* _WORK INSTRUCTION_
Scan the records below for the line containing "Click the Git LFS Root Path label" and the line containing "You are a computer-use agent. Screen dimensions: 1018x689". Copy both, plus every line between, exactly.

* _SUPPLIED ENTRIES_
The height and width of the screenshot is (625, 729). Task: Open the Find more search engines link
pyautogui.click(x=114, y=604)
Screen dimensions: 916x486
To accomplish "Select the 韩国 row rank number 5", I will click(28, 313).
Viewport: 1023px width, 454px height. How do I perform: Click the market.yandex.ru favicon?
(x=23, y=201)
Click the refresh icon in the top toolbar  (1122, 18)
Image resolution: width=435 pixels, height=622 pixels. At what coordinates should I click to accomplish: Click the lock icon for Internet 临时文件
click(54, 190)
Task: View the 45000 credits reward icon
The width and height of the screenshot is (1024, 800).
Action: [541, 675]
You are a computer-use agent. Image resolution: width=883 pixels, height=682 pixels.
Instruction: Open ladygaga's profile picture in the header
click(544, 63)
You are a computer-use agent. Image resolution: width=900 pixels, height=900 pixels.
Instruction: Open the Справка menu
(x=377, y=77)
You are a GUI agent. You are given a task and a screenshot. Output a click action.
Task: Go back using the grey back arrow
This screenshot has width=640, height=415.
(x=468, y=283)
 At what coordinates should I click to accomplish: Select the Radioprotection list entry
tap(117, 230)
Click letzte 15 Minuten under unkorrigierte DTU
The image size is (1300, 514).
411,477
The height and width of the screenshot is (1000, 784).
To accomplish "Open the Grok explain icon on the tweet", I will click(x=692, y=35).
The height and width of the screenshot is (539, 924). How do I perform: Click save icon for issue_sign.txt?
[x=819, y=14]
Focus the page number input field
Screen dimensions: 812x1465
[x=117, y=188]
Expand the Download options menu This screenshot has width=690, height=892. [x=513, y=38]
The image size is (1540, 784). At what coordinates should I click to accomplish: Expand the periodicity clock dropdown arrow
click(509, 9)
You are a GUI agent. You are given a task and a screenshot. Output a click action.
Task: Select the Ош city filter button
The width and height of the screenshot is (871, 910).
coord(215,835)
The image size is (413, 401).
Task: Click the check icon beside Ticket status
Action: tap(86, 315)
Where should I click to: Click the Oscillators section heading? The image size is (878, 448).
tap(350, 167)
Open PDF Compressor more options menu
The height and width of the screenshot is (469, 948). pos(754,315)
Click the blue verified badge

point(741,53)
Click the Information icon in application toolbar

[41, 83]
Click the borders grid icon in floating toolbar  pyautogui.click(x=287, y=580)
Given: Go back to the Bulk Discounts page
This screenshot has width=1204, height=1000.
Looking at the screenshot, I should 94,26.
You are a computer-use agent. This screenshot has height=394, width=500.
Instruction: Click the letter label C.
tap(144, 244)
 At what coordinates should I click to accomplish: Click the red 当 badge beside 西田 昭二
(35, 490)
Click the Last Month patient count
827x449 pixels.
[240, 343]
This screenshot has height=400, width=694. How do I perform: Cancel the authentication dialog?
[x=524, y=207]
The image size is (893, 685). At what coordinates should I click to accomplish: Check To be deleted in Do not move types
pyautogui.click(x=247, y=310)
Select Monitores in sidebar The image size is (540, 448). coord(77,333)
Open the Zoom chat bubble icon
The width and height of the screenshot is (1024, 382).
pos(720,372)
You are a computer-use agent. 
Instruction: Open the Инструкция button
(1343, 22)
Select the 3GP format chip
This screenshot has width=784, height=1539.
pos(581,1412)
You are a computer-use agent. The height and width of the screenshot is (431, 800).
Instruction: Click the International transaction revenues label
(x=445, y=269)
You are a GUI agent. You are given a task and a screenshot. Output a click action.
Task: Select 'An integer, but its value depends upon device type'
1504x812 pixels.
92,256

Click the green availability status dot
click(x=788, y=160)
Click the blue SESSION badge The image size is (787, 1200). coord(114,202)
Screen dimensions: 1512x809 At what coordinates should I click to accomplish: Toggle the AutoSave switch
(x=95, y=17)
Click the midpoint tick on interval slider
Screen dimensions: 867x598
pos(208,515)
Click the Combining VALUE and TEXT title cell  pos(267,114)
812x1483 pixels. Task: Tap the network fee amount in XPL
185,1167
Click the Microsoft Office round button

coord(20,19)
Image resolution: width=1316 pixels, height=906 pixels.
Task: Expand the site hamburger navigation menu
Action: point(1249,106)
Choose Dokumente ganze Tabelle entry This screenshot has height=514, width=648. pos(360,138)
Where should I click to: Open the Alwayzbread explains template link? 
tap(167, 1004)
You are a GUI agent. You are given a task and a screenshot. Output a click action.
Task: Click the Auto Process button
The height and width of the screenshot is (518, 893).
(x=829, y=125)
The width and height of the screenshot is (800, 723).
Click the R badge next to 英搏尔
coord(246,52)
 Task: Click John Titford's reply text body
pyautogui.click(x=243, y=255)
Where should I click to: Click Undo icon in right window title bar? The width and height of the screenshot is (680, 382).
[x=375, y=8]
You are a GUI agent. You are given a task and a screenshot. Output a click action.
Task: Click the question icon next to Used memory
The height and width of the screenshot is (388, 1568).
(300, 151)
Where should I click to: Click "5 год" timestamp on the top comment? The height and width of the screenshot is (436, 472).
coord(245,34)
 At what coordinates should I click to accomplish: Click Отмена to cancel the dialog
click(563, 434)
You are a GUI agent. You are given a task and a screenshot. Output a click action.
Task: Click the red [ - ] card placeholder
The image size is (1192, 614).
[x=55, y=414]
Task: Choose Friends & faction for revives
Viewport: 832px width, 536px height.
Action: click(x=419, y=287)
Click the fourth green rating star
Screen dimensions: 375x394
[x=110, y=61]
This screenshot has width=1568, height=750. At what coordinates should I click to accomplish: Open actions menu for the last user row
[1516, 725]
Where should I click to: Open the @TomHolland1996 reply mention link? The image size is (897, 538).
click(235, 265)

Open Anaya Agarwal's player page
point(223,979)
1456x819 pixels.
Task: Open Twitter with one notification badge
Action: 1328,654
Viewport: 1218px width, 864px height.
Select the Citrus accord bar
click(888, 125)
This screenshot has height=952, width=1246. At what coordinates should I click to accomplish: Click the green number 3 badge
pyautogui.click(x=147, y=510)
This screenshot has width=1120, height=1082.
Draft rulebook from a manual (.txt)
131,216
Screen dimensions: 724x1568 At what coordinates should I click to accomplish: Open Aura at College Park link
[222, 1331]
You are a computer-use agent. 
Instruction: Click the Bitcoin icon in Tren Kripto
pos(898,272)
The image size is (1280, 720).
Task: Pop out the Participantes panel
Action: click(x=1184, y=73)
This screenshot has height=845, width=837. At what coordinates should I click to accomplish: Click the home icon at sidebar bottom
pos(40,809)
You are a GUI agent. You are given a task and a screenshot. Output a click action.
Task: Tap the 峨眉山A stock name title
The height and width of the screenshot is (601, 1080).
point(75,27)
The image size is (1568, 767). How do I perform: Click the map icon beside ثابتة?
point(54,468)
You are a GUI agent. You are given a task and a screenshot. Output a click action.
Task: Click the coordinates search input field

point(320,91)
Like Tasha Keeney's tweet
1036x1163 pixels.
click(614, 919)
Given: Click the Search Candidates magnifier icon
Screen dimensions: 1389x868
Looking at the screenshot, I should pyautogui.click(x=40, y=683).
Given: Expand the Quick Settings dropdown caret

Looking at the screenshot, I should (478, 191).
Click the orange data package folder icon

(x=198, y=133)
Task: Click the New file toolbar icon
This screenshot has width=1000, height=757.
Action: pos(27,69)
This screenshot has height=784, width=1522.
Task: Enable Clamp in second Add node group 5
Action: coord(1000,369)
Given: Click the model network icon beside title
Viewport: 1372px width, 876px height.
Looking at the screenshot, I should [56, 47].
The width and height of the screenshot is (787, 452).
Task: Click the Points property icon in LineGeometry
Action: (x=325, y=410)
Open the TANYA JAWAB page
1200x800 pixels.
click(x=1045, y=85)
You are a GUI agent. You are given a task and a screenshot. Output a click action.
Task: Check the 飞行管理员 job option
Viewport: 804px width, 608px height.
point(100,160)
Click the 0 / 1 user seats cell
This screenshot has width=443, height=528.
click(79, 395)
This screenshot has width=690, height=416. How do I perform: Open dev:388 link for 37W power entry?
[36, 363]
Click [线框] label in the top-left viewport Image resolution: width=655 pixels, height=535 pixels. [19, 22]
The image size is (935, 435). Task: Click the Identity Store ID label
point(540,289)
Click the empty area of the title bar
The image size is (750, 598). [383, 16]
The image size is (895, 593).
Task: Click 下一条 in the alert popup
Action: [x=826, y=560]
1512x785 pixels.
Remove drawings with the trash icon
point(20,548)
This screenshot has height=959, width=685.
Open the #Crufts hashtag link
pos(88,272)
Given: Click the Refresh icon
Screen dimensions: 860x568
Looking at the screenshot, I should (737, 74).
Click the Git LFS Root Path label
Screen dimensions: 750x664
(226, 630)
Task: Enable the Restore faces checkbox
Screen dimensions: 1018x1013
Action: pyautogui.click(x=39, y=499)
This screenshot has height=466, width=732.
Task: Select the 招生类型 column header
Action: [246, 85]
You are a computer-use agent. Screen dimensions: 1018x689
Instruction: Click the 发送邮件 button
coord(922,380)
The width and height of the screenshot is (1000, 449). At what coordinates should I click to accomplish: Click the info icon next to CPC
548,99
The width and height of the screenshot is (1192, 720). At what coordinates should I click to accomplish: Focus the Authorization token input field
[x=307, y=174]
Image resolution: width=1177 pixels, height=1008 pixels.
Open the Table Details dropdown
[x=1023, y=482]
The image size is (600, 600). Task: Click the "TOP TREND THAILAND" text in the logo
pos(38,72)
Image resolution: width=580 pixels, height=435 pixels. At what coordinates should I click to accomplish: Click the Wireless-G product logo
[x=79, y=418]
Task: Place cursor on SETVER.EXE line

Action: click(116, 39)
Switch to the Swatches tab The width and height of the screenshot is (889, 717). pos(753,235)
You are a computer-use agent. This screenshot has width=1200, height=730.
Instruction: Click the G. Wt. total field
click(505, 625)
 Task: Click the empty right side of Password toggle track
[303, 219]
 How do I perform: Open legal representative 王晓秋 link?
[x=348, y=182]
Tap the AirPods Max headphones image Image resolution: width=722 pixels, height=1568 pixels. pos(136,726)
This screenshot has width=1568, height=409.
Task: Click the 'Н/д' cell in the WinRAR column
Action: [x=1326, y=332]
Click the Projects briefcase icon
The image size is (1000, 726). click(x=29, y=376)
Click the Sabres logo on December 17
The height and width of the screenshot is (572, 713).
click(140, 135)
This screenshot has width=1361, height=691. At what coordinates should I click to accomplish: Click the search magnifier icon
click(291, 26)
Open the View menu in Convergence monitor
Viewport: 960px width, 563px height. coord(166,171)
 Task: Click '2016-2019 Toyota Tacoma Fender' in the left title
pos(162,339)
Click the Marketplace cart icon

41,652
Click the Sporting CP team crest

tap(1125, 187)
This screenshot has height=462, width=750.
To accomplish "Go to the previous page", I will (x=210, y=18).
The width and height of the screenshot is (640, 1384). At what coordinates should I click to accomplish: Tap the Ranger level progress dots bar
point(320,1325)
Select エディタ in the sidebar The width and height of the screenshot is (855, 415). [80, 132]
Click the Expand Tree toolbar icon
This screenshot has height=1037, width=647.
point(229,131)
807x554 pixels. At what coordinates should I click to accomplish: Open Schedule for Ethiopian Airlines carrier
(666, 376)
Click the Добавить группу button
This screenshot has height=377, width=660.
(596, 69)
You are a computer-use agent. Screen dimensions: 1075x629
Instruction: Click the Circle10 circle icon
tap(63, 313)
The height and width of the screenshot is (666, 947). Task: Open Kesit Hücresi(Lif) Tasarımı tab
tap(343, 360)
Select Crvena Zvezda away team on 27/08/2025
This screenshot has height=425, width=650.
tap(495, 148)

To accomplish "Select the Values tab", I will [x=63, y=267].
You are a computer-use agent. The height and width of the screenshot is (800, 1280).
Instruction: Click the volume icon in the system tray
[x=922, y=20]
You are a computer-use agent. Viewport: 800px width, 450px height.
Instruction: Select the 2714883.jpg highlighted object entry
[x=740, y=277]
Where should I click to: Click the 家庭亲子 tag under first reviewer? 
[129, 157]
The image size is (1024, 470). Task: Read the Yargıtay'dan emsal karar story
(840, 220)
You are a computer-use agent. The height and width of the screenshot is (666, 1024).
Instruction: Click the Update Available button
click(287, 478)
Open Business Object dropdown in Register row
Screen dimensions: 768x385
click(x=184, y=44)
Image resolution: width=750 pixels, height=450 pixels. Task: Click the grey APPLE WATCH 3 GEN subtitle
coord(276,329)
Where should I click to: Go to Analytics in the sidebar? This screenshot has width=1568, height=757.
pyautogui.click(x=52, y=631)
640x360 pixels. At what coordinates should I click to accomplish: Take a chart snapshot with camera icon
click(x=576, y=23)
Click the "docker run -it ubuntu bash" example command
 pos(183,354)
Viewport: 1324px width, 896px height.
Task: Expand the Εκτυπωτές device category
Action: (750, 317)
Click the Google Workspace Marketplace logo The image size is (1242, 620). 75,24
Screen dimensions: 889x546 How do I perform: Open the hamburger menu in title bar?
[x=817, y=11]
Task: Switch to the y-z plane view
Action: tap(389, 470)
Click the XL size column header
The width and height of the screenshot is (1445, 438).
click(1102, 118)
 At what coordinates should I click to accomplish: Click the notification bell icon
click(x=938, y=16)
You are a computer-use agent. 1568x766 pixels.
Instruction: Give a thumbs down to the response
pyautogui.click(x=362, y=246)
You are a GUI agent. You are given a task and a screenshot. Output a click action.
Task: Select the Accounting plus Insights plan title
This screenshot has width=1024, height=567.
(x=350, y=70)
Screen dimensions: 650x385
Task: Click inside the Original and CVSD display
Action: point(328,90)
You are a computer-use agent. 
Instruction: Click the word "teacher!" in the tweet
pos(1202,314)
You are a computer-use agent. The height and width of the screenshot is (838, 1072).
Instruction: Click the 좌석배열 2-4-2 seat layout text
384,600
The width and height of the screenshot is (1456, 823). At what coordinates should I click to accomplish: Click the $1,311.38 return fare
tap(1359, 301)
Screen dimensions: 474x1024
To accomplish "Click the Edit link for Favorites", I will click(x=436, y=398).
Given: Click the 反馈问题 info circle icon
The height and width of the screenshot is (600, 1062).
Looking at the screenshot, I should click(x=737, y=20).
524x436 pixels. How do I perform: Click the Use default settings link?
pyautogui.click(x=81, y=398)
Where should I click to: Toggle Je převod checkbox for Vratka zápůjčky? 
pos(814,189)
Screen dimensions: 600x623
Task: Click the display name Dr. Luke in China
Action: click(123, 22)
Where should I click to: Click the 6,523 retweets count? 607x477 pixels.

* _SOLUTION FOR THIS PROBLEM_
Click the Git LFS Root Path label
Screen dimensions: 750x664
(226, 630)
Task: Enable the Restore faces checkbox
Screen dimensions: 1018x1013
Action: pyautogui.click(x=39, y=499)
This screenshot has height=466, width=732.
Task: Select the 招生类型 column header
Action: [246, 85]
You are a computer-use agent. Screen dimensions: 1018x689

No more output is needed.